Structured steel may be protected with any of many materials—brick, stone, concrete, gypsumboard, gypsum block, sprayed-on mineral fibers, and various fireresistant plasters.
Concrete insulation serves well for column protection, in that it gives additional stability to the steel section. Also, it is useful where abrasion resistance is needed.
Concrete, however, is not an efficient insulating medium compared with fireresistant plasters. Normally, it is placed completely around the columns, beams, or girders, with all reentrant spaces filled solid (Fig. 7.64a). Although this procedure contributes to the stability of columns and effects composite action in beams and slabs, it has the disadvantage of imposing great weight on the steel frame and foundations. For instance, full protection of a W12 column with stone concrete weighs about 355 psf, whereas plaster protection weighs about 40 psf, and lightweight concretes made with such aggregates as perlite, vermiculite, expanded shale, expanded slag, pumice, pumicite and sintered flyash weigh less than 100 psf.
Considerable progress has been made in the use of lightweight plasters with aggregates possessing good insulating properties. Two aggregates used extensively are perlite and vermiculite. They replace sand in the sanded-gypsum plaster mix.
A 1-in thickness weighs about 4 psf, whereas the same thickness of sanded-gypsum plaster weighs about 10 psf.

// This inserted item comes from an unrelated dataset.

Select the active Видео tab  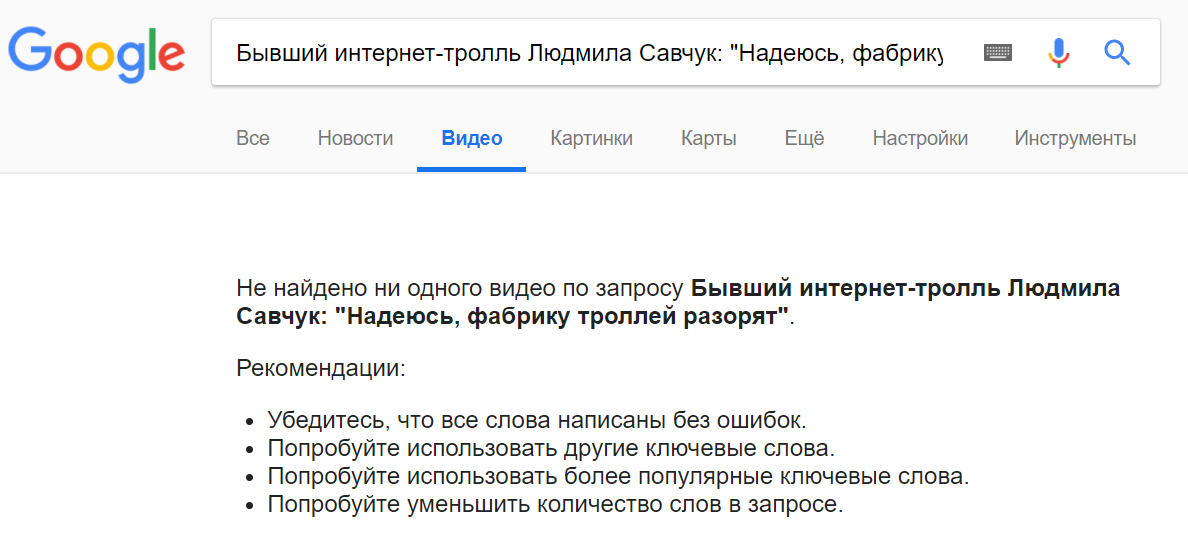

Typical details of lightweight plaster protection for columns are shown in Fig. 7.64b and c. Generally, vermiculite and perlite plastic thicknesses of 1 to 13⁄4 in afford protection of 3 and 4 h, depending on construction details. Good alternatives include gypsum board (Fig. 7.64d and e) or gypsum block (Fig. 7.64ƒ).
For buildings where rough usage is expected, a hard, dense insulating material such as concrete, brick, or tile would be the logical selection for fire protection.
For many buildings, finished ceilings are mandatory. It is therefore logical to employ the ceiling for protecting roof and floor framing. All types of gypsum plasters are used extensively for this dual purpose. Figure 7.65 illustrates typical installations. For 2-h floors, ordinary sand-gypsum plaster 3⁄4 in thick is sufficient.
Three- and four-hour floors may be obtained with perlite gypsum and vermiculite gypsum in the thickness range of 3⁄4 to 1 in.
Instead of plastered ceilings, use may be made of fire-rated dry ceilings, acoustic tiles, or drop (lay-in) panels (Fig. 7.65d and e).
Another alternative is to spray the structural steel mechanically (where it is not protected with concrete) with plasters of gypsum, perlite, or vermiculite, proprietary cementitious mixtures, or mineral fibers not deemed a health hazard during spraying (Fig. 7.66). In such cases, the fire-resistance rating of the structural system is independent of the ceiling. Therefore, the ceiling need not be of fire-rated construction.
Drop panels, if used, need not be secured to their suspended supports.
Still another sprayed-on material is the intumescent fire-retardant coating, essentially a paint. Tested in conformance with ASTM Specification E119, a 3⁄16-inthick coat applied to a steel column has been rated 1 h, a 1⁄2-in-thick coating 2 h.
As applied, the coating has a hard, durable finish, but at high temperatures, it puffs to many times its original thickness, thus forming an effective insulating blanket.
Thus, it serves the dual need for excellent appearance and fire protection.
Aside from dual functioning of ceiling materials, the partitions, walls, etc., being of incombustible material, also protect the structural steel, often with no additional assistance. Fireproofing costs, therefore, may be made a relatively minor expense in the overall costs of a building through dual use of materials.